Matrix multiplication is associative. You probably meant to write that matrix multiplication isn't commutative.

Since matrix multiplication isn't commutative, when you multiply one side of an equation to the left, you must multiply the other side of the equation to the left as well. Same for multiplying to the right.
So if $X=Y$, then $AX=AY$ and $XA=YA$, but not necessarily $XA=AY$.
(Here $X,\ Y, \ A$ are square matrices of the same dimension.)
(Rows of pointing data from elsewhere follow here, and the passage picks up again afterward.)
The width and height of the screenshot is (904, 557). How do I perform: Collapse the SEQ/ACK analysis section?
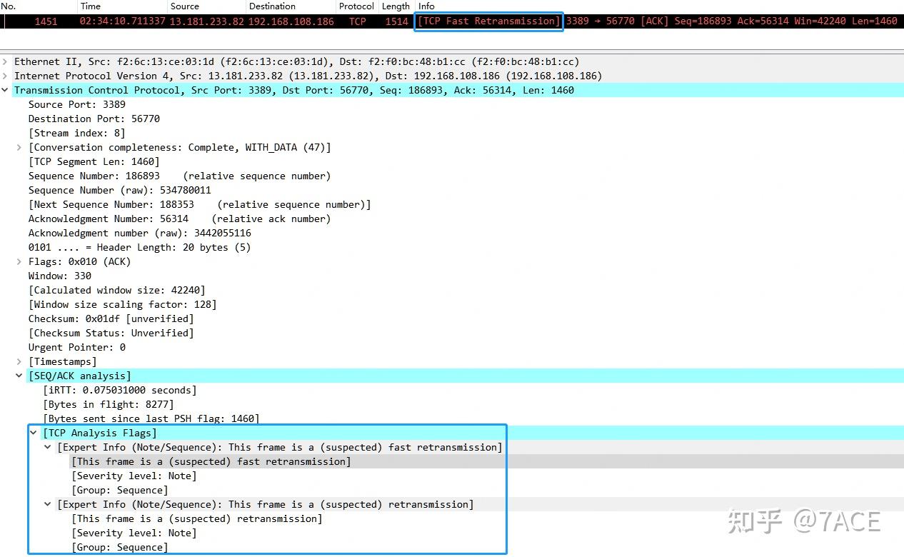tap(19, 376)
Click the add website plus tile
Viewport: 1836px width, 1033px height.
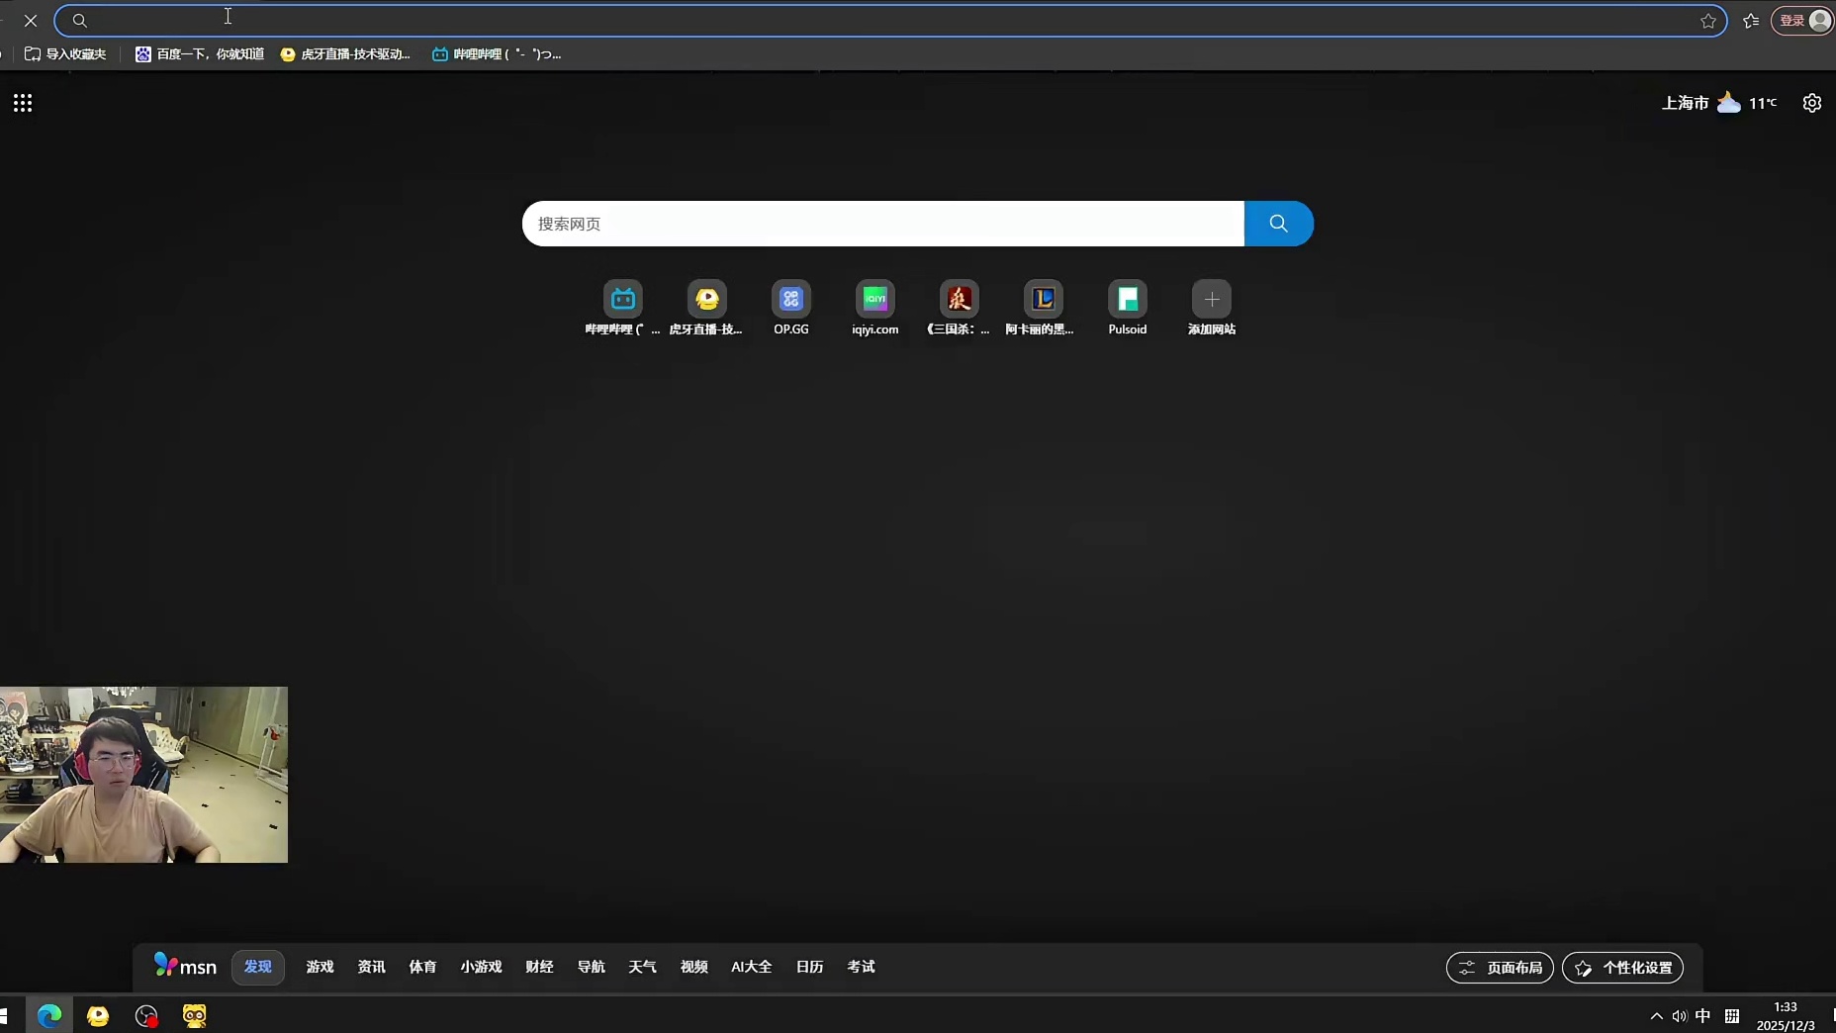point(1211,300)

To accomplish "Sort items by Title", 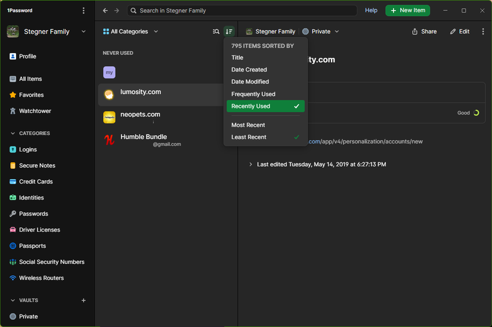I will [x=237, y=58].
Now in your case: apply this rule to $B^{-1}AB=C$ to get $A=BCB^{-1}$.

3. Mar 8, 2016

### DiamondV

Ah. so essentially whatever order they are in the at the left is the same order they get applied to on the right?

4. Mar 8, 2016

### Ray Vickson

No: they do not have the same order on the two sides.Look again, carefully.

5. Mar 9, 2016

### DiamondV

Not understanding it completely. So say if I multiply the left side by some variable X and I put it to the left of whatever is already there, I have to do the same to the right? like say A=C, would be XA = XC?

6. Mar 9, 2016

### Samy_A

Yes, this is correct. If A=C, then XA=XC.

7. Mar 9, 2016

### DiamondV

Ah. Thanks a lot!

8. Mar 9, 2016

### HallsofIvy

You are given that $B^{-1}AB= C$. Knowing that matrix multiplication is not commutative, get rid of the "$B^{-1}$" on the left by multiplying, by B, on both sides on the left: $B(B^{1}AB)= BC$. Because matrix multiplication is "associative" that is the same as $(BB^{-1})AB= AB= BC$. And to get rid of the "B" or the right, multiply on both sides by $B^{-1}$ on the right to get $(AB)B^{-1}=A(BB^{-1})= A= BCB^{-1}$. It's just a matter of keeping track of which side you are on!